LSTM , CNN network weights doesnt get updated

pleeeeaaaase someone help me!!!
hi there
i’m trying to make a cnn (more specific Gat which is basically an attention network for graphs) evoloving by the help of an LSTMcell.
the problem is when I put the LSTM output in pytorch GATV2 weights the weights doesnt get updated in Gat for next epoch, although it gets updated in the lstm.
the gat weights are torch.nn.parameter type and the lstm output that i want to put in that weight is torch,floattensor type.

self.conv1 = GATv2Conv(num_node_features, hidden_channels[0])
        self.conv2 = GATv2Conv(hidden_channels[0], 2)
       
        hiddenSize=num_node_features*hidden_channels[0]
       
        self.LSTM1 = nn.LSTMCell(num_node_features,num_node_features)
     
        self.h1=nn.Parameter(nn.init.xavier_uniform(torch.Tensor( hidden_channels[0], num_node_features).type(torch.FloatTensor)), requires_grad=True)
        self.c1=nn.Parameter(nn.init.xavier_uniform(torch.Tensor( hidden_channels[0], num_node_features).type(torch.FloatTensor)), requires_grad=True)
      

the problem is self.conv1.lin_l.weight doesnt get updated from 2nd epoch after conv1, although it changes after lstm1

def forward(self, data):
        
        x = self.conv1(data.x, data.edge_index)
          
        print("weight gat",self.conv1.lin_l.weight)

     
        A=(self.LSTM1((self.conv1.lin_l.weight),(self.h1,self.c1)))
       
        self.conv1.lin_l.weight=torch.nn.parameter.Parameter(A[0])
        self.c1=torch.nn.parameter.Parameter(A[1])
        self.h1=torch.nn.parameter.Parameter(A[0])
      
        print("weight after lstm",self.conv1.lin_l.weight)
        x = x.relu()
        x = F.dropout(x, p=0.8, training=self.training) 
        x = self.conv2(x, data.edge_index)
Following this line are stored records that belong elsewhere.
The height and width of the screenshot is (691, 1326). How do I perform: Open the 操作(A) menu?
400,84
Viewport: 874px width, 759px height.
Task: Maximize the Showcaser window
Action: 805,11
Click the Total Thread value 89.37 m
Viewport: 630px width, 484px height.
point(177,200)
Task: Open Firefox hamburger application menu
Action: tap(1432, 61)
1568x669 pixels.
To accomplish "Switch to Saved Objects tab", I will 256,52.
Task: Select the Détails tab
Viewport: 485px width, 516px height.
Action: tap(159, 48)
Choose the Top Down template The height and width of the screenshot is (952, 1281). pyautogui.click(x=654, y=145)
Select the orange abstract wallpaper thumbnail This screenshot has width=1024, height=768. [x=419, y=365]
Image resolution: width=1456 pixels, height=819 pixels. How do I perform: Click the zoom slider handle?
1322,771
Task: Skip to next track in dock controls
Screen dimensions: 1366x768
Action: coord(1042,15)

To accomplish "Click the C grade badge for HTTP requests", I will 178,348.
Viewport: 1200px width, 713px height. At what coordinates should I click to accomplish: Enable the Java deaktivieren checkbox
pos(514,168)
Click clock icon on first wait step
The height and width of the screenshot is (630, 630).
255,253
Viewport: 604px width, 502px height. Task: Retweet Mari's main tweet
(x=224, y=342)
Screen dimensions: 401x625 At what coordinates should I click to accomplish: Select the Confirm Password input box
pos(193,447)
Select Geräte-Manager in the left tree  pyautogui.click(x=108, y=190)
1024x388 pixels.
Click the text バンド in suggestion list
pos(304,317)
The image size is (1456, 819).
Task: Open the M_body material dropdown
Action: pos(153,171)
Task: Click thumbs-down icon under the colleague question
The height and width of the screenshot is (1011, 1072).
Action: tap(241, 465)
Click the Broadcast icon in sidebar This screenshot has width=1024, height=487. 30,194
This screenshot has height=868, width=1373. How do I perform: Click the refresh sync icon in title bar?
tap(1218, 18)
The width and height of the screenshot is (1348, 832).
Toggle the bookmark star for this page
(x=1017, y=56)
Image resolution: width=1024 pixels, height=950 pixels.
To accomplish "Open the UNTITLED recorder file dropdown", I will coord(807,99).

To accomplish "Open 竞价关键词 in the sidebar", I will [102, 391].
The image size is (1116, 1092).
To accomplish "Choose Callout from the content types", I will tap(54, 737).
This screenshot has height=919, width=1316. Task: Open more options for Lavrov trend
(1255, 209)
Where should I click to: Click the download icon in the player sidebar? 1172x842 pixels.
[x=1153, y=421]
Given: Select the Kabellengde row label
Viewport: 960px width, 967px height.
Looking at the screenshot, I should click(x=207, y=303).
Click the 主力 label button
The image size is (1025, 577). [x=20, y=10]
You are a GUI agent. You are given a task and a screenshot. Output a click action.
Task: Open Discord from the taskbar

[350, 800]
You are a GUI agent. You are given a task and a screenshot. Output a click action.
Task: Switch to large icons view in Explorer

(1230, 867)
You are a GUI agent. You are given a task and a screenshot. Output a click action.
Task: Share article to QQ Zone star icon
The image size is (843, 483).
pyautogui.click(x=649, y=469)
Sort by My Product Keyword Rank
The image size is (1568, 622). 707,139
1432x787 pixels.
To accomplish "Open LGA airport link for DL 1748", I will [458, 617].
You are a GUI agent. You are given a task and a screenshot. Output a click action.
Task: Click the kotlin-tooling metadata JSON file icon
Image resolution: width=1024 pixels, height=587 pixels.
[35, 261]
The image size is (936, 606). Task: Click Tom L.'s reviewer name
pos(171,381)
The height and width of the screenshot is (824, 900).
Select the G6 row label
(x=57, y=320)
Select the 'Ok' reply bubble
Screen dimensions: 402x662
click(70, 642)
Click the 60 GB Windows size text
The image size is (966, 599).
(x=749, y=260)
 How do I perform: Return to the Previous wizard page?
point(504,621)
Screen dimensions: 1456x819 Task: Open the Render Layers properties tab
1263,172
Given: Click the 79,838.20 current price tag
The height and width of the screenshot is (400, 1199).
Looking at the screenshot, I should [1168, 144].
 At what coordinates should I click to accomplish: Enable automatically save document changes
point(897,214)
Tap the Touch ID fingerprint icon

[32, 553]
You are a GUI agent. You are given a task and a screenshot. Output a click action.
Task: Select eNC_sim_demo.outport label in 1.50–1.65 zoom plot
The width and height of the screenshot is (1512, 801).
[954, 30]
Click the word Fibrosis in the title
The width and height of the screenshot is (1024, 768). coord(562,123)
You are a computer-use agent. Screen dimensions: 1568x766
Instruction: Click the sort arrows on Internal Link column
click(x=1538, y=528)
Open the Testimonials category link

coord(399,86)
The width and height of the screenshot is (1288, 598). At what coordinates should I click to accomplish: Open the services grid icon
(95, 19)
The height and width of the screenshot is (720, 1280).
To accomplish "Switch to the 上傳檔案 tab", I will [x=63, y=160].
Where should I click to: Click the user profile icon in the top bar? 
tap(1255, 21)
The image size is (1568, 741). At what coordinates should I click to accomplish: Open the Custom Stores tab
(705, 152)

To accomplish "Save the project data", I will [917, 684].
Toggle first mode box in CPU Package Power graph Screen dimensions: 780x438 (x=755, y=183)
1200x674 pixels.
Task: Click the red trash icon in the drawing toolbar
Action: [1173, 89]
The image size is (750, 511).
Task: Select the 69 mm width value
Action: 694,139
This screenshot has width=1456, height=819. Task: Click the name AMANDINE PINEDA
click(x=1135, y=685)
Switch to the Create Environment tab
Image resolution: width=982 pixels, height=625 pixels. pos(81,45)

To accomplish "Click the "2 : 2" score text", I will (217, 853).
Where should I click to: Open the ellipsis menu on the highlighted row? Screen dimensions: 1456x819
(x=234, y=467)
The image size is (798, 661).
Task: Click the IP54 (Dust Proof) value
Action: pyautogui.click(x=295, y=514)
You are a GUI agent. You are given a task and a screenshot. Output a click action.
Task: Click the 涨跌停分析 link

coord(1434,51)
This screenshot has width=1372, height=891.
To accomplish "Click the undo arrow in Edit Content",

and here is the usage of the model

 model.train()
    train_loss = 0
    for data in train_loader:
        data = data.to(device)
        optimizer.zero_grad()
        out = model(data)
        loss = criterion(out[data.train_mask], data.y[data.train_mask])
        _, pred = out[data.train_mask].max(dim=1)
        loss.backward()
        
        train_loss += loss.item() * data.num_graphs
        optimizer.step()
    train_loss /= len(train_loader.dataset)
    

I guess there might be a problem with assigning the data and types or with the relu or softmax or back propagation. can anyone guess why the weights of gatv2 doesnt get updated?
ps: I’m using google colab for execution

This line of code looks wrong:

self.conv1.lin_l.weight=torch.nn.parameter.Parameter(A[0])

as you are assigning a new parameter to the .weight attribute, which would be missing in the optimizer. I don’t know how and were self.conv1 is used, but changing the parameters after they were used also sounds generally wrong.

In any case, if you want to manipulate the weight before they are used, you could use .copy_() and warp the manipulation into a with torch.no_grad() block.

1 Like

thanks alot for helping
i want to change the wieghts by using lstm so the output of lstm will be my new weight for the first layer (self.conv1) but after i change the weights of conv1 the weights doesnt get updated in conv1 anymore
i’ve tried your copy and deepcopy and with torch.no_grad() but still weight doesnt get updated
ps: i dont know if it can be bc the weights are not graph leaves and not created explicitly by the user or not!

You could use the output activation as a parameter for another layer by e.g. using the functional API, but note that the optimizer will not be able to update an activation as it’s created in each forward pass using the parameters of the LSTM module.

1 Like

thanks alot again you’re right i guess the problem is with the loss.backward and optimizer that doesnt update gat weights anymore, although i didn’t get the exact reason
do you know any way to make the model i need in a way that i can have the weights updated?

No, I don’t know how this approach would properly work.
Currently you are trying to optimize an output activation which is itself created using the parameters from the LSTM module (which are passed to the optimizer and updated).
This would mean that even if the optimizer could update the output activation, these updates would be wiped in the next iteration since the updated LSTM parameters will create a new output activation.